From the 1920s to the 1970s, the United States robbed tens of thousands of citizens of their ability to have children. This was done to prevent “undesirable” people from procreating. The poor. The handicapped. Minorities. Immigrants. Alcoholics. Promiscuous women.

Government-forced sterilization is a story of good intentions gone awry. It’s a lesson that science and technology can be used as weapons of prejudice.

Destroying some Americans’ capacity to spread their seed was inspired by the science of evolution. Specifically, it was the application of a branch of beliefs called “eugenics,” which aimed to improve the genetic quality of the human population.

Scientists were confident that there was something biological about genius. They wanted to organize the population so that the smart, beautiful and successful people would pair up with other smart, beautiful and successful partners.

Eugenics was taught in schools and preached from pulpits. But to put the idea into action — to keep superior humans from breeding with lesser humans — they looked to the state for help. They wanted help in isolating the “imbeciles” and “feeble-minded.”

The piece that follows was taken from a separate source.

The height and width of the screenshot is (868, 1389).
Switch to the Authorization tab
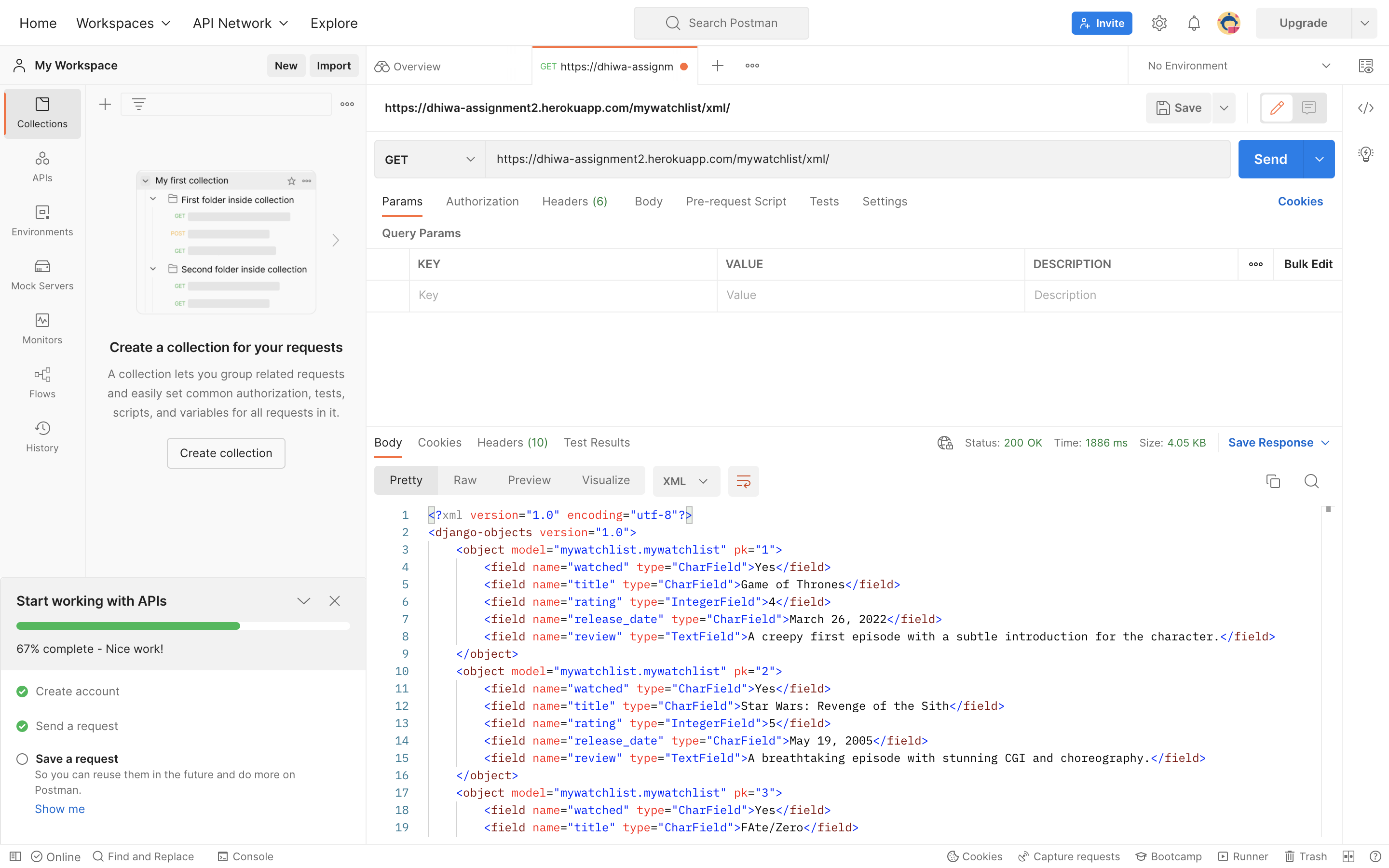pos(482,202)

So state governments began to create “colonies” for the disabled. The primary motive was compassion. In large part, the objective of the colonies was to provide care for a vulnerable population. Of course, it didn’t hurt to also remove the morons from the gene pool.

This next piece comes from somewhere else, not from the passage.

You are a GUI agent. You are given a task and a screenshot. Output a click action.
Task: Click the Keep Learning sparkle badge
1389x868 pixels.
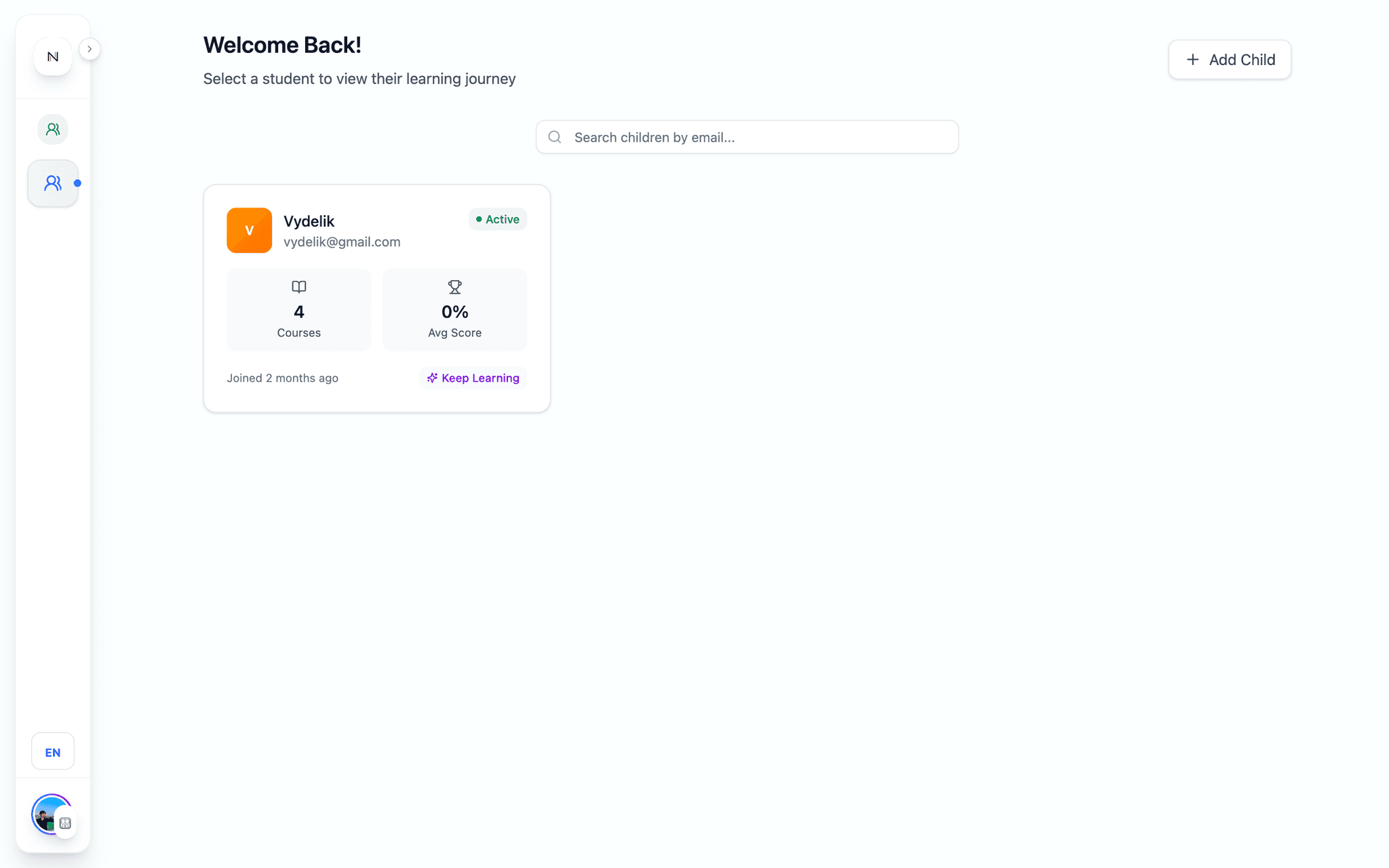point(473,378)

However, the rate of institutionalization for feeblemindedness quickly skyrocketed. Forced isolation and sterilization efforts targeted those at the bottom of the social ladder: criminals, people of color, the physically and mentally ill.

And women. Experts agree it’s impossible to separate the sterilization movement from the long history of men attempting to control women’s bodies and behavior.

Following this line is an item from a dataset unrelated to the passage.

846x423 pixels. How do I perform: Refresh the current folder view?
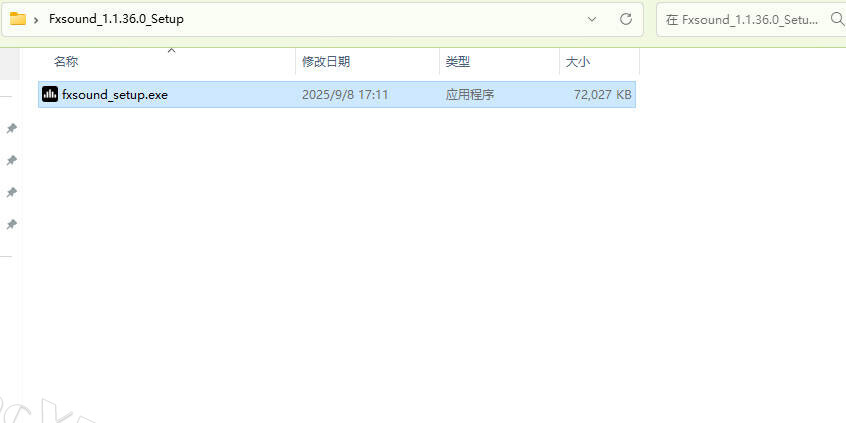point(626,19)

Girls who got into trouble — acting sexually unorthodox or getting pregnant out of wedlock — were sent to the colonies. America’s puritanical society considered it a necessity to get these girls out of society, lest they poison the purer bloodlines.

Advocates for tying the tubes of sluts saw it as an economic benefit. Instead of wasting taxpayer dollars confining degenerates to the colonies, sterilized people could be sent back to the communities.

Looking back, one can’t help but wonder, why wouldn’t the legal system put a stop to this? Ironically, it initially did just the opposite. In 1927, the U.S. Supreme Court upheld states’ rights to forcibly sterilize anyone it considered unfit to reproduce.

"Three generations of imbeciles are enough," wrote Justice Oliver Wendell Holmes, Jr., in his official opinion for the U.S. Supreme Court case, known as Buck v. Bell. Holmes argued it was better for the world if instead of waiting for inferior offspring to die of starvation or criminals to be executed for their crimes, that those people are prevented from ever being born at all. That court ruling still stands today.

Thirty-two states passed sterilization laws during the 20th century, and between 60,000 and 70,000 people were neutered like feral cats. It was only in the '60s and '70s, as Americans’ perspectives on human rights evolved, that states began repealing these laws.

The war for reproductive justice still wages on today. This often forgotten chapter of our past is a lesson in the tragic outcomes of oppressing our country’s least powerful classes. If we don’t learn from the mistakes of our history, we’re doomed to repeat them.